SUGGESTIONS DE LECTURE
Lectures conseillées pour se déplacer entre Bergame, Peschiera et Palmanova.
- La Divine Comédie, Dante Alighieri (1314-21). Dante s’attarde sur le caractère quasiment extraterritorial du Lac de Garde dans le chant XX de l’Enfer, où il raconte les peines des devins et des sorciers dans la huitième bolgia.
- Les Vies des meilleurs peintres, sculpteurs et architectes, Giorgio Vasari (1550). Recueil de biographies des artistes italiens de la Renaissance, dans lequel apparaissent Giotto et Cimabue, considérés des précurseurs.
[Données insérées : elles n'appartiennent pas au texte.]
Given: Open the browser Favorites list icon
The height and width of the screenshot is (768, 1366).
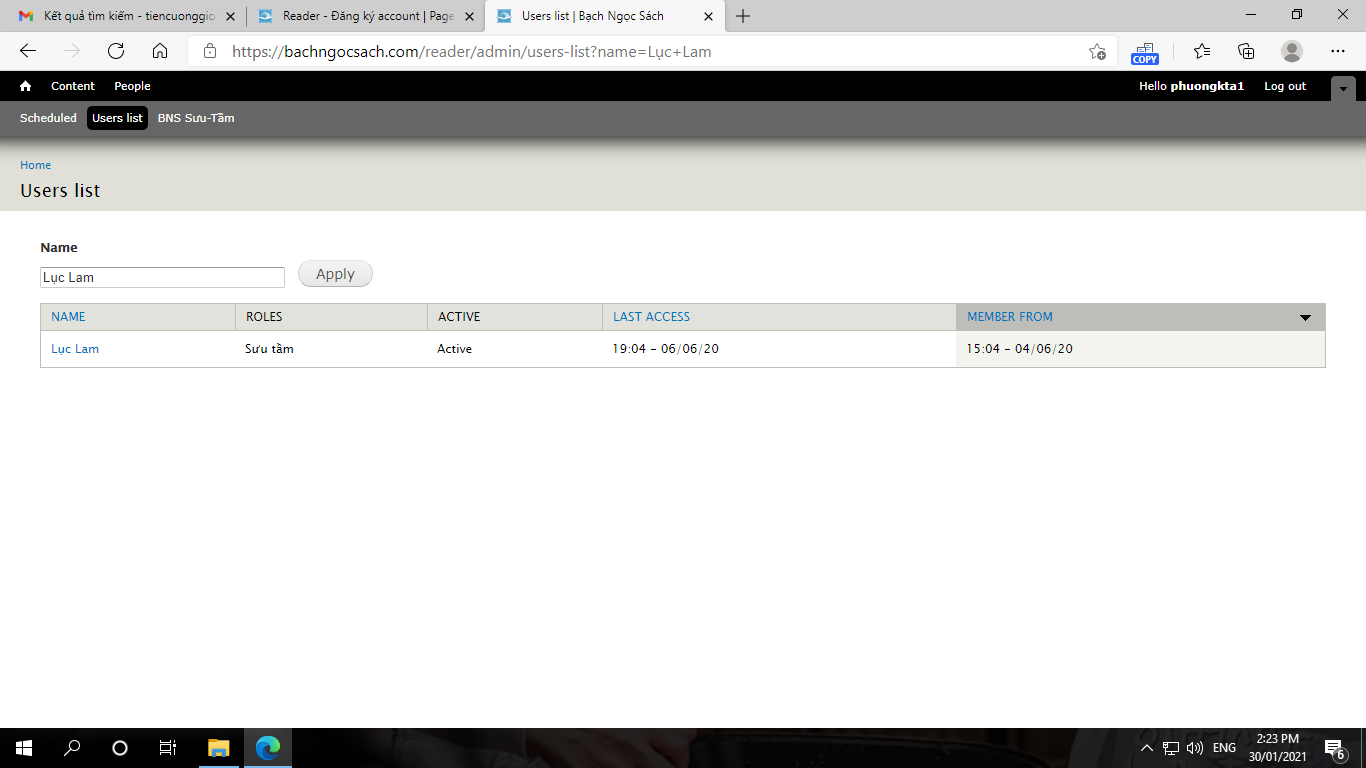Looking at the screenshot, I should click(x=1202, y=51).
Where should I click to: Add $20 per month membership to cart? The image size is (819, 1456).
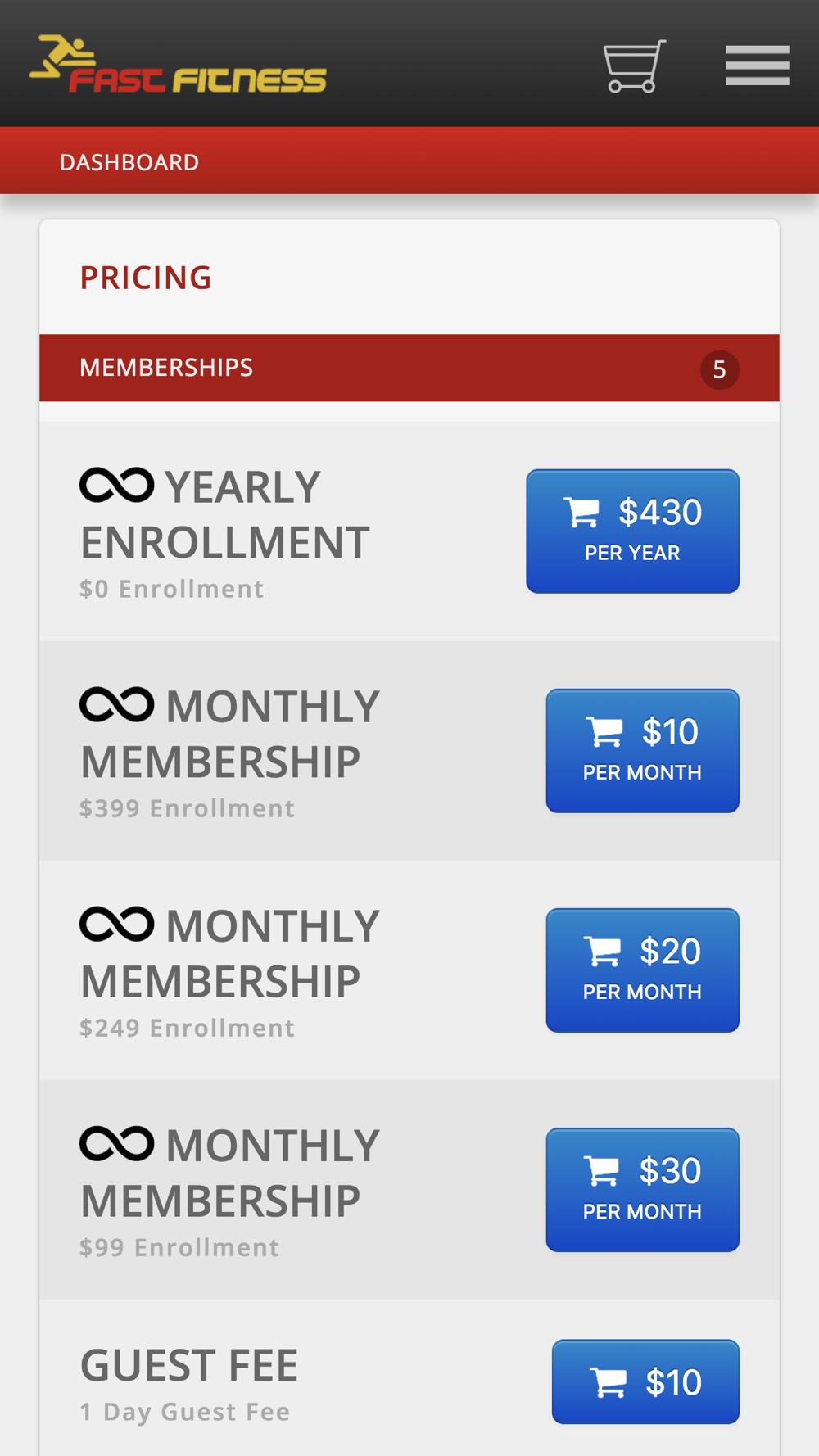642,970
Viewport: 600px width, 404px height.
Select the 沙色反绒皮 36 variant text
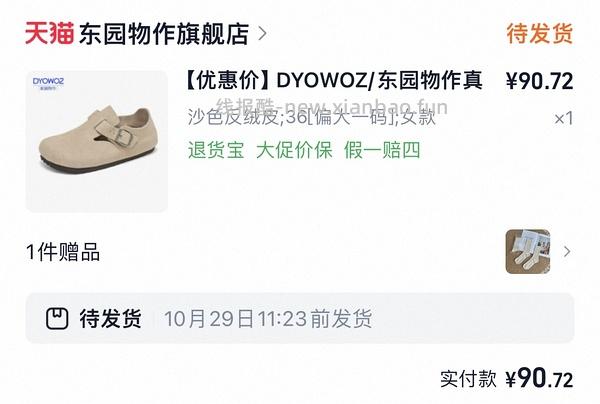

C’est un livre d’histoire de l’art, mais également un témoignage de la culture intellectuelle du XVIe siècle.
- Histoire de ma vie, Giacomo Casanova (1825). L’histoire de la vie de Casanova n’est pas seulement ce que sa renommée fait imaginer, mais un compte-rendu de l’existence d’un voyageur infatigable, qui a traversé toute l’Europe.
- Les fiancés, Alessandro Manzoni (1827). Bergame et son territoire sous le domaine vénitien sont un des scénarios récurrents dans Les fiancés. Le pays bergamasque apparaît dans le roman à partir du chapitre XVII, quand Renzo, recherché par la loi, se réfugie dans l’état vénitien accueilli par Bortolo. Ce dernier lui explique les mécanismes de la politique économique de la ville de Bergame et de la République de Venise.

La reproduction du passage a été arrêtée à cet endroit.